Here, he sheds new light on how inequality is reproduced by contrasting the experiences of the Privileged Poor—lower-income students who graduate from boarding, day, and preparatory high schools—and the Doubly Disadvantaged—lower-income undergraduates who graduate from public, typically distressed high schools. Drawing on interviews with 103 undergraduates and two years of observing everyday life at an elite university, Jack interrogates the social and personal costs of exclusion that have implications for undergraduates’ objective opportunities and their social well-being.
How do you and your company think about diversity recruitment and, equally important, the question of retention? What are you looking for when you screen appicants? In this talk, Anthony Jack helps corporate audiences understand not only what happens to students on campus before they submit their resumes and cover letters to employers, but also the larger social inequalities that make them look different from their wealthier applicants. Jack shows that in the same way that schools must look at how students don’t simply assimilate at the moment of entry, companies must also examine taken-for-granted policies that privilege those from money, and place undue burdens on employees from nontraditional backgrounds.
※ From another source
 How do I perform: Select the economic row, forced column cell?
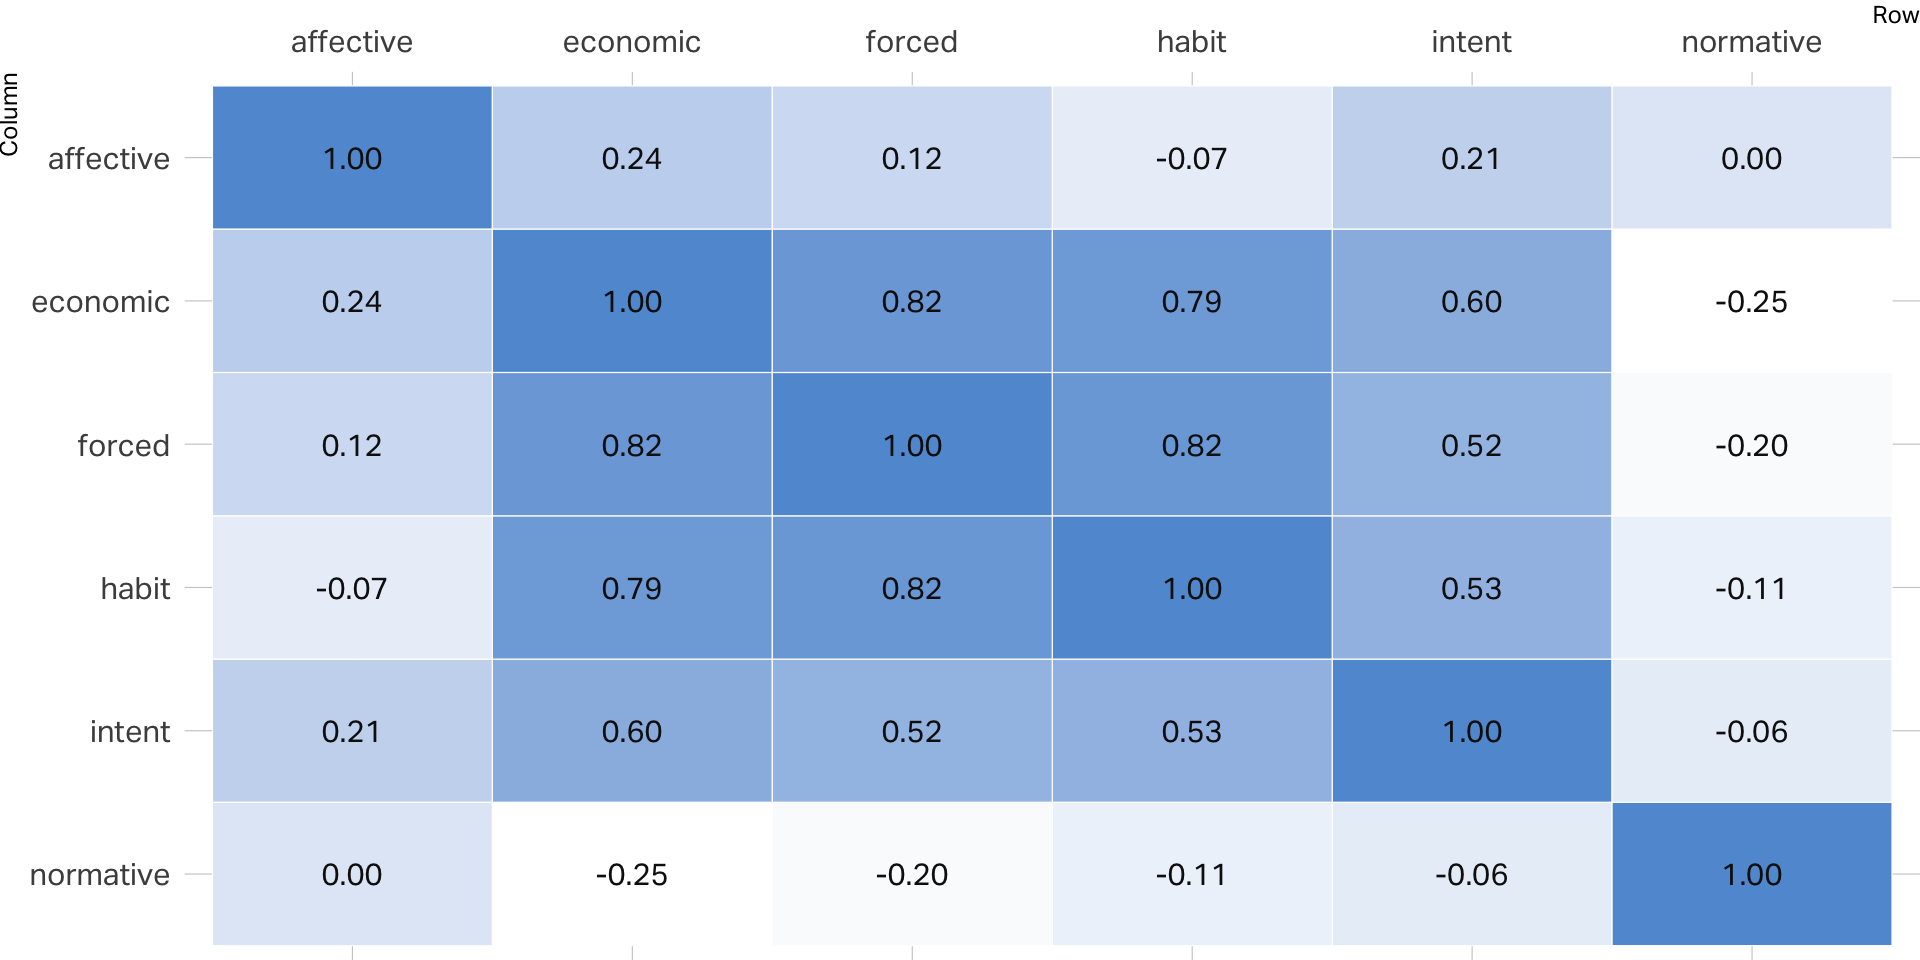911,301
Elite colleges are accepting a more diverse student body than ever before. But when racial unrest and a global health crisis gripped the world, schools scrambled to figure out the needs of their new student body—and disadvantaged students paid the price. In this talk, Anthony Jack, author of The Privileged Poor, explores why colleges were so unprepared to support their most vulnerable students, and more importantly, how we can move forward.
Drawing on his rigorous reporting to give real-life examples of students, such as lower-income students whose valuable work experience is often overlooked on resumes. He challenges the myth of the “college bubble,” illustrating how lower-income students bring the inequalities of their neighborhoods right onto campus. His critical analysis offers a clear path to creating a fairer educational system. Through simple but strategic steps—like revamping how we review resumes or offering learning opportunities outside of the classroom—we can ensure a more equitable experience for disadvantaged students.
Anthony’s eye-opening talk makes one thing clear: creating a diverse workforce begins with transforming our colleges. Now is the time to overhaul our education systems and pave the way for a better future for all students.